*** Исходный текст

Это бывало так внезапно, что я смотрел на него с немым удивлением, а Петерс уже раскрывал кожаный портсигар, заслоняя папиросы от дождя рукавом шинели, и с галантностью предлагал огня.

Папироса была всегда крепка, вкусна, но Евгений Борисович с такой кислой и настороженной усмешкой слушал мои похвалы, стряхивая пепел трехгранным ногтем, что я опасался, да не жалеет ли он о своем табачном великодушии.

Вспоминается еще, как во время отдыха, когда я командовал полком, меня вызвали в штаб в Харьков. Я сдал полк Евгению Борисовичу. В штабе мне пришлось провозиться несколько дней, а когда я вернулся, полк стоял под селом Цаповка. В самом селе стояли обозы. Я подъехал, послышалась команда «смирно», и обозники заорали как ошалелые «Ура!».

— В чем дело, почему такая необычайная радость?

Обозники помялись, переглянулись. Один загадочно сказал:

— Так что три дня только и знаем, что ездим.

— Почему ездите?

— Не могим знать… Капитан Петерс печалится, чтобы нас не забрали.

Я приехал в полк. Петерс показался мне похудевшим, даже замученным. Он стал мне рапортовать:

— Во вверенном полку никаких происше… — Вдруг он замолчал, вспыхнул мгновенно. Его крепкое лицо стало как из темной меди. — Виноват. Происшествие есть. Я отдал одну пушку.

Он замолчал и отошел к окну хаты. Он встал там, глядя в поле, потом сказал глухо и спокойно:

— Я покрыл несмываемым позором наш первый полк. Этого я не перенесу. Я застрелюсь.

Я знал, если Евгений Борисович сказал, так и будет. Когда я уезжал в Харьков, на фронте стояли густые туманы. В тумане, вскоре после моего отъезда, Петерс нарвался на красных и отдал одну пушку. Его никогда не видели таким бешено-спокойным и бешено-бесстрашным. Он повел полк в отчаянную контратаку на красную батарею и взял не одну, а целых восемь пушек. Но все равно потеря нашего орудия как бы подкосила его.

Я подошел к окну хаты, стал рядом с ним, глядя в сырое поле:

— Но ведь вы взяли восемь, Евгений Борисович.

— Да, восемь взял. Но той пушки не взял.

— Вы уверены?

— Того номера нет.

******
*** Предоставленные данные

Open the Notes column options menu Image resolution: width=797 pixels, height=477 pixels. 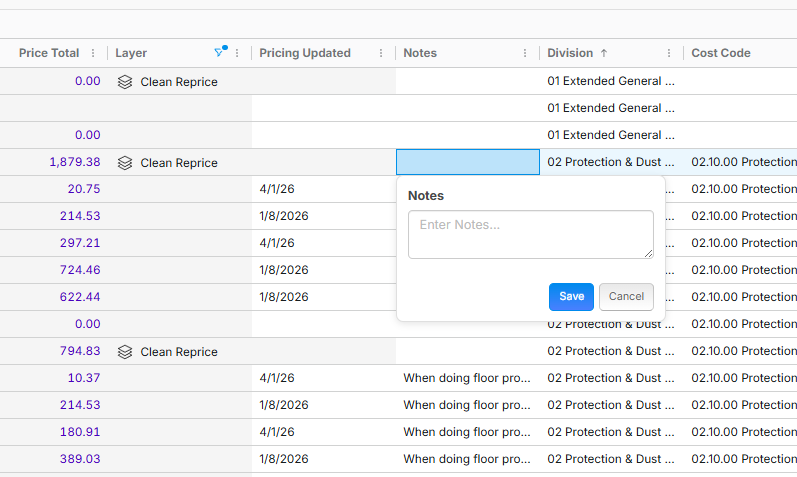(525, 53)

******

### Что нужно сделать
(1) Обновите часть отрывка о капитане Петерсе, которая открывается словами «Я знал, если» и заканчивается словами «бы подкосила его.»: перепишите ее, заменив «контратаку» на «атаку».
(2) Сколько пушек взял Петерс, когда повел полк на красную батарею, согласно отрывку о капитане Петерсе?
(3) Подхватите отрывок о капитане Петерсе и допишите продолжение после его последней фразы.
Строки взяты из другого источника и к отрывку не относятся.

### Ответы по заданиям
(1)
Я знал, если Евгений Борисович сказал, так и будет. Когда я уезжал в Харьков, на фронте стояли густые туманы. В тумане, вскоре после моего отъезда, Петерс нарвался на красных и отдал одну пушку. Его никогда не видели таким бешено-спокойным и бешено-бесстрашным. Он повел полк в отчаянную атаку на красную батарею и взял не одну, а целых восемь пушек. Но все равно потеря нашего орудия как бы подкосила его.

(2) Восемь пушек.

(3)
Очень долго, я думаю — часа два, стояли мы у окна и смотрели в поле. Уже совершенно стемнело. Я доказывал этому странному человеку, что из-за потерянного номера орудия стреляться нельзя, что потеря пушки не позор, а несчастный случай, что такой офицер, как он, не может отказаться от исполнения своего долга, а самоубийство есть отказ от нашего солдатского долга, что, если он презирает свою жизнь, отдать ее он может только в огне.

Двух хороших боев стоили мне эти два-три часа, когда мы стояли с ним у окна и говорили, не повышая голосов, точно бы о самых обычных вещах. Наконец, я добился честного слова, что он не застрелится. А слово Петерса было все.

За праздничным ужином в полковом собрании я поблагодарил Евгения Борисовича за блестящее командование полком. Тогда только он просиял и на его лице снова блеснул медный свет, который я так любил замечать.

За ужином из разговоров офицеров я узнал и причину дикого «Ура!» обозных в Цаповке. После несчастной потери пушки Петерс как будто начал не доверять самому себе. Он стал мнительным и, кажется, опасался растерять, чего доброго, не только пушки, но и весь обоз. Потому-то он приказал, чтобы обозные, едва накормив полк, каждый раз отправлялись в тыл. А это верст за двадцать. Нашим обозным приходилось в день делать до 50 верст. Вымотались кони и люди: круглые сутки или скачут, или как черти мешают варево. Вот почему меня и оглушили таким «Ура!».

Молодые офицеры приметили за Петерсом во время командования полком и другие чудачества. О нем рассказывали просто небылицы. Ночью он никогда не спал, а укладывался поздно утром и просыпался часа в четыре дня. До четырех часов господа офицеры штаба ходили голодные, хотя, кто мог, харчился по малости на свой кошт и кое-что перекусывал. К позднему обеду обязательно собирался весь штаб. Петерса встречали командой «господа офицеры».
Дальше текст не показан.